This is what books are for.
Yes, yes, I know, Great Literature and Deep Thoughts and Theme and Sturm und Drang und whatever. But be honest – when you pick up a book, do you always want to be harrowed and tested put through the wringer? There’s a time and a place for that sort of great book, of course, and some folks do always want that experience – more power to ’em. I think I’m too old for that s … stuff. What I’m endlessly looking for in a book is good writing, good characters, a good setting the characters can live in, a good plot the characters can live in. A satisfying, unpredictable, well-crafted ending. Sometimes it feels like that’s getting harder and harder to find.
The description sounded like a light, fun read. And that’s exactly what it is – and in no way take that as any shape or form of negativity, or dare to put the word “just” in front of the adjectives. I haven’t used the alleged Mark Twain quote about the difference between lightning and a lightning bug in a while. It’s the difference between this book and what I was expecting. I wasn’t expecting such sharp, smart, funny writing, for one thing. I honestly can’t remember the last time I literally laughed out loud at a book – it was probably something Bria said. No, it was definitely something Bria said. Oh right: “You that guy who wears the pizza outfit and waves at people on the street?” And the Mimi-isms at the head of each chapter are keepers. (“Always choose kindness. Unless the other person’s a jackass. Then all bets are off.”—MIMI) (Good writing: check.) (One of my new all-time favorite lines, right up there with “I piggybacked from a pizza dough freezer”, is “So, I threw my Spanx on the meatloaf and I lied and said you were my boyfriend.”
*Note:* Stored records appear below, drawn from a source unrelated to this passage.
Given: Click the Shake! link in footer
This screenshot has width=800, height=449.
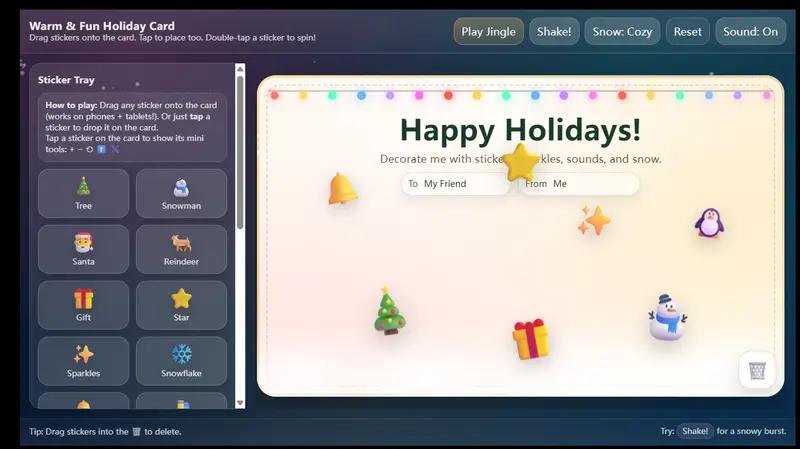Looking at the screenshot, I should point(695,431).
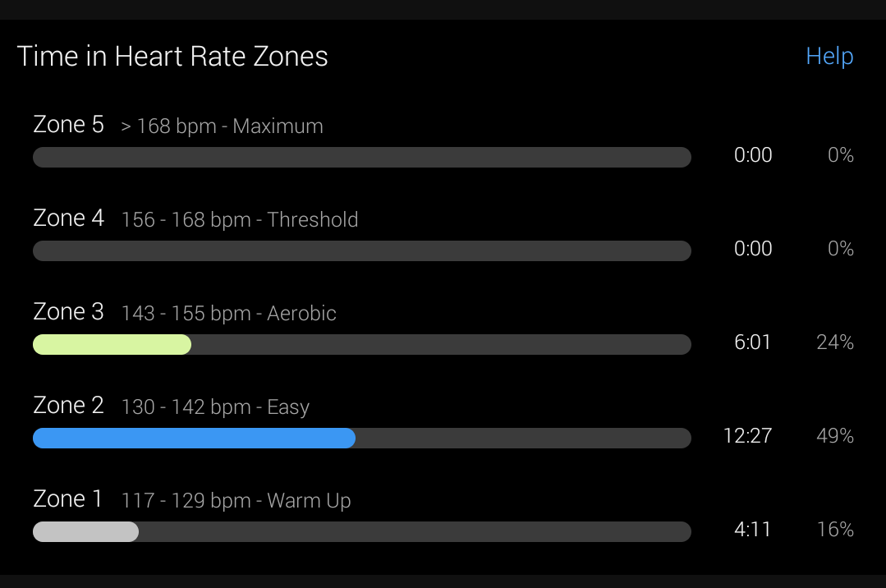The width and height of the screenshot is (886, 588).
Task: Click the Zone 5 empty progress bar
Action: click(x=361, y=157)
I wasn’t expecting characters I’d genuinely care about. Perci is kind of a mess, and while her mess is nothing like mine the fact of being kind of a mess was definitely something I bonded with her over. Her circle of friends and family are marvelous – imperfect and wonderful and awful and heartbreaking and hilarious in equal measures. At one point the plot takes a turn that scared me enough to know that yes, I really did care about these characters – and then I started to suspect something. And it was perfect. Handled differently, that part of the book might have bene something I’d skewer the writer for, but this was – did I say perfect already? Well, it was. “I don’t have all the right answers though, and I never should have made you feel like my way was the best way. But I want you to know that I’m here . I’m not going anywhere. You can ignore me and not answer my calls, but I will still be here when you need me. Always.” I swallowed and waited for a reaction, an understanding, a coupon for free French fries, anything. “I’m done now.” – If I’d had friends like this, my life would be different. (Good characters: check.)
Perci’s home is enviable. I want an apartment in a renovated cookie factory. I want to live in this book. (Which is a pretty clear sign of: Good setting: check.)
And the plot? Check. It’s light, sure – but not so frothy that I was positive it couldn’t take a turn. It’s probably a cliche to say that it had heart, and that’s what kept it from being so fluffy it could blow away on a breeze. It didn’t hurt that my family has had losses in the past few years, and we always look for cardinals too. The ending? Left me with a smile on my face and that feeling of satisfied contentment a really good finale brings. Could I have predicted some of the ending? Sure. But not all of it, and not how it would be achieved.
The tl;dr of it all is: I loved this book. I’ve said before that it’s easier to write a long review (or sometimes to write a review at all) of a book I hated than of one I loved, and I’ve speculated that that’s because a negative review is about the book and why it wasn’t good. A positive review tends to be more autobiographical. Another aspect of it is that it’s hard (for me at least) to explain how a writer produced lightning in a bottle. It’s easy to point out flaws – they’re common. Anyone can write a bad book (except, you know, Guy Kay and Barbara Hambly and folks like that). If it was easy to pinpoint exactly what makes a book wonderful, maybe more people could do it. I wish they would. I hope Sharon M. Peterson does, many many more times.
Many thanks to Netgalley and the publisher for providing an advance copy for an honest review.
“und whatever” LOL. This doesn’t sound like my kind of book, but it sounds like it would be a nice place to spend some time so I’m going to buy it. Nice to see your reviews again. I love them.
Hi! It really is a lovely book – I hope you like it. And thank you – that means the world to me.